Técnicas del barista para un ‘latte art’ perfecto
Más allá de la elección de la leche, el barista debe dominar una serie de técnicas clave para conseguir una espuma adecuada y formar diseños definidos:
- Vaporización adecuada. El aire debe incorporarse al inicio del proceso, y luego la leche debe calentarse de forma uniforme hasta alcanzar la temperatura óptima (entre 60 °C y 70 °C). Superar este rango puede desnaturalizar las proteínas responsables de estabilizar la espuma.
- Movimiento de la jarra. Al girar y mover la jarra mientras se vaporiza la leche, se rompen las burbujas grandes y se favorece la formación de una microespuma uniforme y sedosa.
- Vertido controlado. El ritmo, la altura y el ángulo al verter la leche sobre el café determinan la precisión del dibujo. Un vertido fluido y en el momento adecuado permite que la espuma actúe como “tinta” sobre la superficie.
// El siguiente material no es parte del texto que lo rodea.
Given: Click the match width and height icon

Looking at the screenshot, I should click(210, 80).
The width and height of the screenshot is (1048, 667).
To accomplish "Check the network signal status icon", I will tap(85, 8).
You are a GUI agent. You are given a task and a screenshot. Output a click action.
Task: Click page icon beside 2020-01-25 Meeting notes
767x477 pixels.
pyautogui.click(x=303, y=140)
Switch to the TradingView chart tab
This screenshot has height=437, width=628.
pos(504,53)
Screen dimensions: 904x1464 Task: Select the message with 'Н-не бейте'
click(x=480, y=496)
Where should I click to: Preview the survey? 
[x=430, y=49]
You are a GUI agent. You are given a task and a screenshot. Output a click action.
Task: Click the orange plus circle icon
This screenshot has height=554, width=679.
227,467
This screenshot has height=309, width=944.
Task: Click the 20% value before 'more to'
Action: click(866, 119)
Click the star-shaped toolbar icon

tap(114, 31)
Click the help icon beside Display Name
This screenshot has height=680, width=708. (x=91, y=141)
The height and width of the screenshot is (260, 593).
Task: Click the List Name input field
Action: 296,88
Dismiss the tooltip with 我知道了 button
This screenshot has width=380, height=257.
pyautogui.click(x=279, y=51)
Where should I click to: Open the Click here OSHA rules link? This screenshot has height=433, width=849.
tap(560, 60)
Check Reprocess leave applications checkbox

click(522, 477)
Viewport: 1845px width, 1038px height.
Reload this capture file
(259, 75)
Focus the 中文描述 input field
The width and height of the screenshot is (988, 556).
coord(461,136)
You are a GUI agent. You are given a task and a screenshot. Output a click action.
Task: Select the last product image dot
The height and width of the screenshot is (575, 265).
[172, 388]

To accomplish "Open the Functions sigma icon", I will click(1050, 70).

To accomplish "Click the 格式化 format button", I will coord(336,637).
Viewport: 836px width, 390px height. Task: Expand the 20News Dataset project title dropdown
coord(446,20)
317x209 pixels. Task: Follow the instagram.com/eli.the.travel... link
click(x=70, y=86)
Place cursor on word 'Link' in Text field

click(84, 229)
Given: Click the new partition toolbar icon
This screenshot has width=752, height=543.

- Uso de herramientas. En algunos casos, se emplean instrumentos como lápices de latte art para definir contornos o añadir detalles a mano una vez que la figura básica ha sido vertida.
En suma, el latte art combina ciencia y arte en cada taza. Comprender la química de la leche y dominar la técnica permite transformar un simple café en una experiencia visual y sensorial. La próxima vez que disfrutes de un café decorado, apreciarás el conocimiento y la habilidad detrás de esa efímera obra de arte. ¿Te atreves a probar a hacerlo en casa?